Laying a geotextile membrane for your artificial lawn is an easy process, requiring no additional joining materials. It simply involves unrolling a sheet of the membrane across the laid subbase. Be careful not to displace too much evenly laid out subbase or you will risk creating an uneven surface to lay out your artificial grass. Our high-quality geotextile membrane for preventing weed growth is available to buy online here. Once down it is often easier to fix the geotextile to the base using some small nails and then cut to the desired shape. This will stop it from moving once you start cutting and allow for a neater finish!
If you are planning to add a border to your updated garden, make sure that you fit and install your chosen artificial grass edging at this step, ensuring that the border does not sit higher than your artificial lawn to allow for optimal water runoff.
INSTALLING ARTIFICIAL GRASS
At this point we'd suggest taking a step back to congratulate yourself for what you've achieved, and have a nice cup of tea. But mainly because the next step requires a bit of planning.
You want to lay your carpet in a way that will minimise cutting too much, and if you're having to join two or more pieces of grass you need to make sure the grass is laid with the pile running in the same direction on each piece.
It's important not to rush this process, roll out our artificial grass and then leave for ideally 24 hours - this allows any creases to fall out.
Then stretch the grass to make sure it's nice and flat and anchor the lawn to the edged with fixing pins.
TRIMMING EXCESS LAWN TO SHAPE
Cut the grass to shape using scissors or a Stanley knife for a perfect fit. Like all processes of removing material during installation, it’s important to measure twice as you’ll only get to perform the cut once. Otherwise, you run the risk of cutting too much from your new lawn.

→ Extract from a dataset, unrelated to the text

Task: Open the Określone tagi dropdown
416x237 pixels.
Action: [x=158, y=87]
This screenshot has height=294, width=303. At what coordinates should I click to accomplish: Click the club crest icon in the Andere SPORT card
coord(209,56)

There is no reason to rush this process. You’ll be making the final joins next and if the process of trimming any extra lawn is carried out hastily and goes wrong, it can be difficult to join smaller offcuts together to repair the problem area.
MAKING NEAT JOINS
By ensuring that the pile on joining pieces of grass run in the same direction during the artificial grass installation process, you’ve made joining two artificial grass carpets neatly a much easier task for yourself. To guarantee that joins are secure and look the part, follow the next process steps on how to join artificial grass:
- Cut off the manufacturing edge strip (if present) or cut off another stitch so that there is as little backing as possible next to the stitch and butt the two edges together
- Fold back the edges and position jointing tape (smooth side down) so that the edges of the carpet meet down the centre of the tape when joined. It is often easier to fix the tape with a nail at either end to prevent it from moving
- Apply adhesive in a zig-zag motion to the rougher side of the tape allowing one cartridge for approximately every three metres
- Fold the carpet back into the wet adhesive starting from one end and working your way down to the other. This step is easier with another person to prevent the whole carpet suddenly folding back over forcefully impacting with the glue.
- Weight the seam to ensure good contact with the glue until cured
The more care and time you take over this operation, the neater and less visible the joins will be.
SPREADING AND BRUSHING IN FILLER SAND
Spread kiln sand across your artificial lawn as soon as you have finished fixing the joins, building the depth in layers and gently brushing in the sand with a stiff-bristled (non-metal) brush. It’s important not to apply all the sand at once and to only lay the sand when the artificial lawn and weather are dry, as you won’t be able to efficiently brush the sand in when wet or damp and it will affect the appearance of the end result.
When you have finished applying an even layer of sand to your artificial grass, firmly and vigorously brush the sand into the carpet, brushing against the pile fibre direction to encourage the individual grass tufts to stand upright.